Monday, May 29, 2017

Construction engineering is NOT a good metaphor for software

Metaphors can be a useful way to explain complex concepts to others. They can stimulate interesting conversations and help us to expand our knowledge by drawing connections with ideas from other fields.

In the software industry, one commonly used metaphor is the idea of building software like building houses. This analogy is often used to introduce the topic to newcomers in universities.
However, in my opinion, this metaphor is not only inaccurate but also potentially harmful. Thinking about our profession as construction engineering leads us to believe that:
  • There is a distinct construction phase that is separate from the maintenance phase.
  • Maintenance is less expensive and longer lasting than the construction phase.
  • With sufficient documentation and schematics, we can simply follow a set plan.
  • There is no incremental value; construction progresses from "not done" to "done".
Even if you think this metaphor is helpful, please reconsider it.

Using the metaphor of software development as construction engineering can actually cause more problems and confusion than not using it at all.

In software development, features are considered "done" when the last customer stops using them. Maintenance is typically more expensive than the initial development of a project. There is no clear separation between the construction and maintenance phases in software development.

Software is flexible, dynamic, and constantly evolving. It requires continuous adaptation and is not a one-time construction project. The widespread adoption of agile methodologies in software development is a recognition of this reality.

Software is not delivered on CDs anymore; it is developed, grown, and runs like a living organism that evolves over time.

While it is true that there are different phases in the development of digital products and that different trade-offs must be considered, these phases are determined by evolutionary steps rather than a fixed construction plan. Change is the only constant in software development.

We can do better by seeking a more accurate metaphor for explaining what we do and how the software works. 

One potential comparison might be with the field of medicine:
  • It is a knowledge-based profession
  • No one wants medicine or surgery if it can be avoided
  • Clean code is like eating healthy or exercising
  • Pairing and code reviews are like a second opinion
  • Making changes to a live system is like performing surgery on a patient while running.
While medicine may not be a perfect alternative, it is a better comparison than the original construction engineering metaphor. Construction engineering leads us to believe that the construction phase requires a significant investment, while in reality, the cost of software development is primarily in the ongoing evolution of the system.

Software is never done, it is always evolving. Software is not done until the last customer logs out and the servers are shut down.
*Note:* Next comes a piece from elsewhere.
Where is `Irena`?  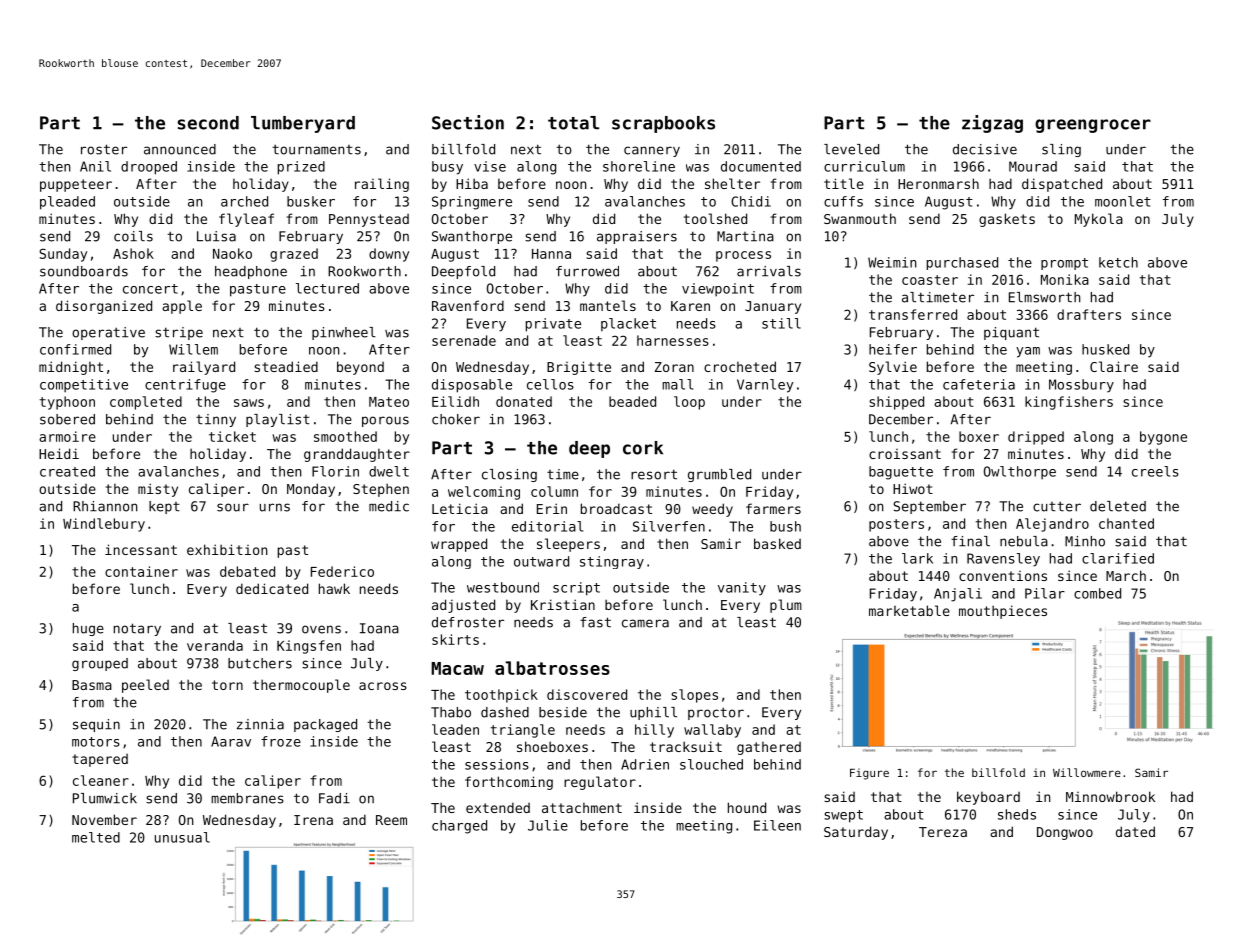
Irena is located at coordinates (313, 820).
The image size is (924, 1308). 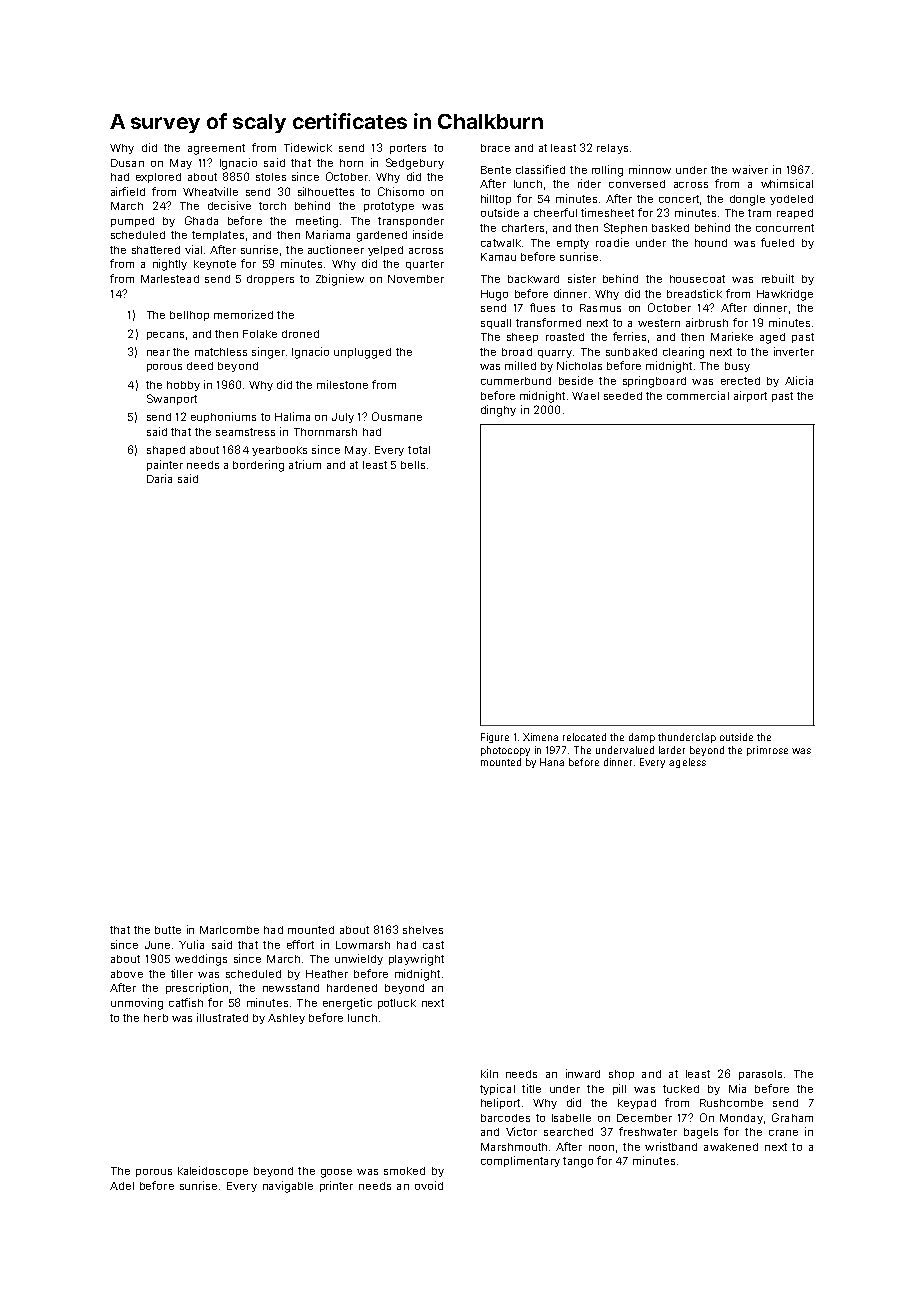 I want to click on vial, so click(x=193, y=249).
  • Some projects have very well-defined phases, which is okay. Hopefully, we will have fewer and fewer of these types of projects each year.


Many thanks to @keyvanakbary for the feedback.

Sunday, May 14, 2017

Interesting technical Talks/Podcasts (May 2017)

From the tech-related talks I've heard/seen lately, these are the most interesting:

Thursday, May 11, 2017

Focus on verbs, not on names

In my experience, a good strategy to understand deeply a system or a product is:
  • Focus the research and conversations on identifying behaviors (actions, verbs, business flows, and events). 
  • For these behaviors, we should identify the dependencies, concurrency and parallelism requirements (what depends on what? what actions can happen at the same time? what actions don't depend on any other action? what are the sources/inputs for each action? etc). 

Understanding the concurrent behaviors, allow us to design the system using small pieces that encapsulate state and communicate using messages. A good match for OOP, Actors, Microservices, etc.
Is easy to see that this strategy try to identify the interactions that the users have with our system and the corresponding actions (verbs). It does not focus on the entities used by the system (names).
However, the most used analysis strategy try to identify the entities first, losing all the context about the behavior (messages, flows, rules, etc). This strategy derives, not necessarily, but typically, on anemic and poor models. This is a common approach for people who have misunderstood OOP/OOA.


I value the process of identifying the entities (names) of a system, but I value more identifying the behaviors (verbs) that define how is used our system and what actions provide to the user.

We should remember that the customer DON'T want software/systems. The software is only a liability, not an asset. The asset is the actions provided to the customer.

Additional notes:
  • This strategy can be used at different levels... It helps us to identify bounded contexts, domain events, microservices... And at the low level can also help us to see the concurrent behaviors of each application or service. This allows us to design more reactive and concurrent systems. 
  • Focusing on identifying names first, make very hard to fulfill concurrency, parallelism and scalability requirements. 
  • In the real world, things happen concurrently. 
  • Event storming seems to be a good exercise to identify the domain events, the dependencies, and the behaviors. 
  • Any strategy for the analysis should be used continuously. For me, development is always iterative, I don't see it any other way.